While such projects and other tunnelling approaches and structures may have a common approach to using BIM, it was noted that each area has its own variations, its aspects to be addressed as part of the data gathering and management process. For bored tunnel this arises with tunnel boring machines (TBMs), such as logging or tracking process data as well as that of geotechnical, geological or ground characteristics.
USES, LEVELS AND CLASSIFICATION
To effectively align the BIM process, goals need to be set – purpose chosen. These tasks or objectives get known to be BIM Use Cases, when properly aligned to EIRs and terminology employed in do so matches or has alignment with that of buildingSMART systems.
They also help to clarify what to use, how and when. As such, the information load and demands varies greatly between Use Cases.
A list of BIM Use Cases is provided in the guide’s appendices, and categories can include: design variants investigation; design production environment; sustainability; surveying; 3D ground modelling; GIS; bill of quantities; procurement; scheduling; logistics; compliance management; progress control; invoicing; monitoring; and digital twins.
Then, the information management vision determines how these Uses are brought together for the BIM process to work effectively, and the nominate or required levels of definition/information required – and recommendations vary on those in general, and in suitability for different types of projects, such as tunnels.
In that regard, a bored tunnel is defined as an extruded tube in 3D space and also has generic information for the tunnel as a whole, the guide explains. It also includes a Tunnel Model on this in the appendices.
Another layer of information arises from the BIM approach not holding details as simple data entries but as digital objects with data associated, and as such a rigorous approach to naming and classification is needed.
Again, not a new task in project development for engineers and tunnellers but one that is fully digitised and requires an integrated, hierarchical whole for the objects to work together which is the intention. And that is without even looking at formats needed for software systems to talk and share but this aspect, too, is addressed by the new ITA guide.
With all of these decisions to be made it is clear that the ultimate information holder in terms of the asset – the project owner – needs to set the vision and rules for using BIM processes.
GROUND MODELLING
Interestingly, the guide begins its section on ground modelling by noting that ground information, although vital and fundamental to underground construction, is not always specified in a BIM model.
The guide therefore not only encourages but gives recommendations on how to do so for information such as data from pre-construction boreholes and geophysical and geochemical surveys, and geological models.

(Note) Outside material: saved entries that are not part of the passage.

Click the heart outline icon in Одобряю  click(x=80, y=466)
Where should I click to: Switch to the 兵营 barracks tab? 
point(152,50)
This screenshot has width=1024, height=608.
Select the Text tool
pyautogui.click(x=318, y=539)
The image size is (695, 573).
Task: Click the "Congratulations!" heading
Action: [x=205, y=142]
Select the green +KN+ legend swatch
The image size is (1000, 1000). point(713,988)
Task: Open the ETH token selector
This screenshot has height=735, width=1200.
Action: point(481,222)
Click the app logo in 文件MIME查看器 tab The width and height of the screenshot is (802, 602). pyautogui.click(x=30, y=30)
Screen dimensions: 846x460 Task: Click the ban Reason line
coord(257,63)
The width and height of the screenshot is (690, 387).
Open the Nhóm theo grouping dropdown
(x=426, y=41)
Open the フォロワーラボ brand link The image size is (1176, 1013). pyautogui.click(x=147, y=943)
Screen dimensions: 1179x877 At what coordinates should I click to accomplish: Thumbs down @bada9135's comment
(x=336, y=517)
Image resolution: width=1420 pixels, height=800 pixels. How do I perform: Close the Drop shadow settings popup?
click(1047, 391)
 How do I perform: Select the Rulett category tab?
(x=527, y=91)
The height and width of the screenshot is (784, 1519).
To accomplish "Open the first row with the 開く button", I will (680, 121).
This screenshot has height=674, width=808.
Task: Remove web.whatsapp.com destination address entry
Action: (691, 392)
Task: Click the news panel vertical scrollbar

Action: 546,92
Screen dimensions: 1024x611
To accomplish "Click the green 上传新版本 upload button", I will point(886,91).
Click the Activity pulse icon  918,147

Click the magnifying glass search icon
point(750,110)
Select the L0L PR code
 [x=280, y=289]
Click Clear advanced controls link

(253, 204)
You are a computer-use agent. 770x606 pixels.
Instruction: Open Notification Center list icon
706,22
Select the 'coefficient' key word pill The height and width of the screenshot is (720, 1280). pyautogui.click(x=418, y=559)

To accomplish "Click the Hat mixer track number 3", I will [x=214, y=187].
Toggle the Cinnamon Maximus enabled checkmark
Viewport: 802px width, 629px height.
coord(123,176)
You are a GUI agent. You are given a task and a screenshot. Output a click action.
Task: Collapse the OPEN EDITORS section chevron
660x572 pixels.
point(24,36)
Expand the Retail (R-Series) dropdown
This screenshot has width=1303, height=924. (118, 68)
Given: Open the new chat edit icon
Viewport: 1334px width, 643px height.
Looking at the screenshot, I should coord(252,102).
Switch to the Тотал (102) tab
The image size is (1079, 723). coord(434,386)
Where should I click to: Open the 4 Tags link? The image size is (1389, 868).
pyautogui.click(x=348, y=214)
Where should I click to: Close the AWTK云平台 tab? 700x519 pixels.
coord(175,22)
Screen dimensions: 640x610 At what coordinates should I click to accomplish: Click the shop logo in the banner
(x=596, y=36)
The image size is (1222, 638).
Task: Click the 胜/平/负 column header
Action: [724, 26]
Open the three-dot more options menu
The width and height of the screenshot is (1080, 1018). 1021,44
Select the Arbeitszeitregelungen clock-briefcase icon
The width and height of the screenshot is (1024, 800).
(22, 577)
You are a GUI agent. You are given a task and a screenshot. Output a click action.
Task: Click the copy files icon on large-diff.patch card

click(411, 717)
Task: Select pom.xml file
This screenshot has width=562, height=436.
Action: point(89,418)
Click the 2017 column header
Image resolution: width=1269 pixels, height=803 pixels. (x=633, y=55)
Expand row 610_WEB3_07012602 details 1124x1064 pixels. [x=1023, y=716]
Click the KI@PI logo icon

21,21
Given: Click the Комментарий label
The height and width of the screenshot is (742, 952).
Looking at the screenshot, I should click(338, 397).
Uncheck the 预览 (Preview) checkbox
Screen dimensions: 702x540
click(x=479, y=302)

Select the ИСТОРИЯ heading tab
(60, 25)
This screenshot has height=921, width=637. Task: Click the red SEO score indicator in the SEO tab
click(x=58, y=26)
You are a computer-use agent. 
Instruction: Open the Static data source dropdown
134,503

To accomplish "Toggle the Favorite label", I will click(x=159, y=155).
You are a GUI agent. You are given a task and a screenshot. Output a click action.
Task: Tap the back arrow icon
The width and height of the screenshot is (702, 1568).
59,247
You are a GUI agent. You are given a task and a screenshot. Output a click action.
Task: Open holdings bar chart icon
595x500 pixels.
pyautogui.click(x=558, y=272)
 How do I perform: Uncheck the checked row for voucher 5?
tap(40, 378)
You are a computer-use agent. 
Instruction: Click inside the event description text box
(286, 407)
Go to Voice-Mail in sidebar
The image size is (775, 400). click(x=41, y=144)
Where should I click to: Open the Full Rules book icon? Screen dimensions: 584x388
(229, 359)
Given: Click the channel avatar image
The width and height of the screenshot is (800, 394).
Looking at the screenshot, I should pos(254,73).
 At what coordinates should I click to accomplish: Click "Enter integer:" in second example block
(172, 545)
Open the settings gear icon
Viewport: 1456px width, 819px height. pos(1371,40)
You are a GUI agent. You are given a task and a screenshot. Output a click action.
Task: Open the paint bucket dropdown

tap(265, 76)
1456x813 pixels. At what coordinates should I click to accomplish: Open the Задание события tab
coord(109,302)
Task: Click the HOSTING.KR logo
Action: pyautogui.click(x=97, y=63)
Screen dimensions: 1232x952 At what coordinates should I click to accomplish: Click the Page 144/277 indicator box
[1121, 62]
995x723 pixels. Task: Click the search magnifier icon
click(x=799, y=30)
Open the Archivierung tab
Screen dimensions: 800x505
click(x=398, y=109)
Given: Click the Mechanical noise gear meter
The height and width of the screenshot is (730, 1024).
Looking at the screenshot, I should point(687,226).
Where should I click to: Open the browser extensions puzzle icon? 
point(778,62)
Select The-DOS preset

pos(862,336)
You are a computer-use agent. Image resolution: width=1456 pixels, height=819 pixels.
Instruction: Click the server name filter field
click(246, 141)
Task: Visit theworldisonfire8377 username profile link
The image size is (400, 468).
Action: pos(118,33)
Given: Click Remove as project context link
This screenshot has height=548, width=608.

Data can also come during the tunnelling stage from face mapping and probing ahead.
It adds the importance of data from instrumentation and monitoring for inclusion, too, for during the creation of the structure as well as its operational life.
The different formats that ground information and data can be held is discussed.
But unlike for materials used for surface structures, ground information is sampled data and therefore never complete and so is updated as projects progress. In addition, the guide notes, in BIM the data structures also often differ.
There is discussion, too, on factual versus interpretive data (and contractual versus noncontractual).
The point is made that, especially in a data-information environment, shared and used widely across a project, uncertainties in interpretation not only be quantified but classified, and reported, within the system – even as approaches vary internationally.
The overall advice, therefore, is that “added value” is sought and not heaped complexity in this area that already requires some “specialist interpretation”.